Un peu tard dans la saison, ça commence aujourd'hui

Dans toutes les bonnes librairies, comme on dit, dès aujourd'hui, le 3 janvier.

lundi 2 janvier 2017

Art poétique

Saint-Valery-sur-Somme, Porte de Nevers, 31 décembre, 10H30
"de ma table je vois
la rue par la fenêtre
j'écris ce que je vois
pour ne pas disparaître."

 

JC Pirotte, Revermont  (Le temps qu'il fait)

Une année 2017 (2)

Ils vont être tellement bavards et creux en 2017. 

A touiter sur des touites de touites par des gens qui seront oubliés demain à 8h. A commenter du vide démultiplié à l'infini, de l'éphémère même pas émouvant comme devrait l'être l'éphémère.

Alors lisez plutôt du grand roman européen. 

Avec la meilleure métaphore possible, comme ici, de notre Europe, justement. En 2017.

 

Une année 2017 (1)


En 2017, nous souhaitons à tous nos aimables abonnés et lecteurs souhaite: une révolution, de la douceur et du doo wop.

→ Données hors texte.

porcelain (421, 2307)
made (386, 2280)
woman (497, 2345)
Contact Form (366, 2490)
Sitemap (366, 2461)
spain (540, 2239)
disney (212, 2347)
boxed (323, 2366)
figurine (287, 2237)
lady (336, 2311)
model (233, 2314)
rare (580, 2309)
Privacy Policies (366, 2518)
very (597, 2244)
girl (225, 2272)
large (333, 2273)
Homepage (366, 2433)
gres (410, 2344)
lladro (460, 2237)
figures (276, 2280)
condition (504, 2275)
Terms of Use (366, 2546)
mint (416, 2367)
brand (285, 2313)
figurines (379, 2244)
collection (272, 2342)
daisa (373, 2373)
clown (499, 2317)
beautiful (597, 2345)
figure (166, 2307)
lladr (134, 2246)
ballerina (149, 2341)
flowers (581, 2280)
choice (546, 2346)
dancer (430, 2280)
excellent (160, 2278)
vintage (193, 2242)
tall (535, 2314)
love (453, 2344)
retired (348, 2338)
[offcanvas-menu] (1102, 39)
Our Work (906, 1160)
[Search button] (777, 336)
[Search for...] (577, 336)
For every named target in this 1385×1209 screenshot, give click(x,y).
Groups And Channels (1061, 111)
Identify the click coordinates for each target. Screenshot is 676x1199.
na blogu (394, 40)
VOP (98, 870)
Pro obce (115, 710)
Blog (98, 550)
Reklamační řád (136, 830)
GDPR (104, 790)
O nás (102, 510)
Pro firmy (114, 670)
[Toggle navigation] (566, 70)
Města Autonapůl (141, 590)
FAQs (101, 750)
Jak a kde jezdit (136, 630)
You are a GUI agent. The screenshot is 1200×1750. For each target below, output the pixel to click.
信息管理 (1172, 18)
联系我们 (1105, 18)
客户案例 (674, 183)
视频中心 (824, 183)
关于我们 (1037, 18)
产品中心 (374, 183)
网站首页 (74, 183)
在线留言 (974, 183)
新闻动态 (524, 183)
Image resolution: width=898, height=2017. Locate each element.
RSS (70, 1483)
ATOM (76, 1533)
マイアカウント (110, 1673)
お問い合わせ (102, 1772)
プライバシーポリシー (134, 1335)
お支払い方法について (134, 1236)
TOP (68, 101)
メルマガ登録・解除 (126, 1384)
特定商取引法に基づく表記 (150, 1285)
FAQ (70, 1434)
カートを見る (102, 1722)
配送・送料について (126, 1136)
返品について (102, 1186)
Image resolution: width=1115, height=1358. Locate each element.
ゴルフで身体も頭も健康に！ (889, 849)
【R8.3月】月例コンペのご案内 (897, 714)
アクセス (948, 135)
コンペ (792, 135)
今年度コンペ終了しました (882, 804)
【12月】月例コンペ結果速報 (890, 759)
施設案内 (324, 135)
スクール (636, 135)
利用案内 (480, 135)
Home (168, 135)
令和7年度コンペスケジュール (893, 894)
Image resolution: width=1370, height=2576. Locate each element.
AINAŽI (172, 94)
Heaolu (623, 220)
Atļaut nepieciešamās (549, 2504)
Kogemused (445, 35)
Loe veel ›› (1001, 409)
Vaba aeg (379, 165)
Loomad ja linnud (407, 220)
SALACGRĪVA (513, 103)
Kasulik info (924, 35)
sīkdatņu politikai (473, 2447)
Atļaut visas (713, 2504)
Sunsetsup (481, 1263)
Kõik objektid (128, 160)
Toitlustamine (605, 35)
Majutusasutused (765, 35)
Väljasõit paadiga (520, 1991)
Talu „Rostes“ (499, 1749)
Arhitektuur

Dansez serré, surtout, parce que ça, c'est une apologie du slow.

Nous vous aimons.


mardi 27 décembre 2016

si elle savait qui était john clyn


je ne sais pas pourquoi je lui ai demandé
si elle savait qui était john clyn
à vrai dire je ne le savais pas moi-même
avant d’avoir lu en un monde parfait
de laura kasichke elle m’a dit que non mais
sans vraiment m’écouter je crois qu’elle s’en moquait
un peu elle voulait danser et boire et se faire voir
et oublier six ou huit mois d’écriture
c’était une bonne raison même si je me suis senti seul
mais oui c’est ce qu’elle voulait et pas autre chose

je ne sais pas pourquoi je lui ai demandé
si elle savait qui était john clyn
peut-être parce que j’avais lu le matin même
que la température de l’arctique était de
vingt degrés supérieure aux normales saisonnières
et que l’on sortait d’une semaine
de pic de pollution aux particules fines
et que j’aurais préféré la garder avec moi
plutôt que de la voir danser et boire
ou peut-être que j’étais vraiment inquiet

j’ai commandé un laphroaig je l’ai regardée danser
john clyn était le dernier moine survivant
de sa communauté au moment de la peste noire
en irlande il écrivait une chronique dont il était
persuadé qu’il n’y aurait plus personne pour la lire
j’attends parmi les morts que la mort survienne
voilà sa dernière phrase et si je pense à john clyn
c’est que je me demande à quoi ressemblera
le dernier poète et son dernier poème sans lecteur
et que j’aurais voulu que tu m’aides ce soir à faire

la part de l’héroïque et puis du dérisoire
et de l’amour bien sûr dans toute cette histoire.



©jérômeleroy12/16

lundi 26 décembre 2016

Islomanie, 2

Climat doux et sec, monnaie faible, peu de vols en provenance de l'extérieur sur l'unique aéroport d'Amphérès. Sur le plan religieux, on parle d'un polythéisme cool avec beaucoup de partouzes sacrées. Politiquement, il semblerait qu'on soit en présence d'un conseillisme de type libertaire/autogestionnaire.
 Pas d'interdictions sauf l'emploi du verbe impacter et des smartphones. Il y a des petites maisons blanches, de loin en loin, sur les plages de l'archontat d'Eumélos avec des filles qui dansent dans les dunes. Il n'est pas impossible qu'on s'en aille. 
Viendèze quand vous voulez. 
A moins que vous ayez mieux à faire par ici.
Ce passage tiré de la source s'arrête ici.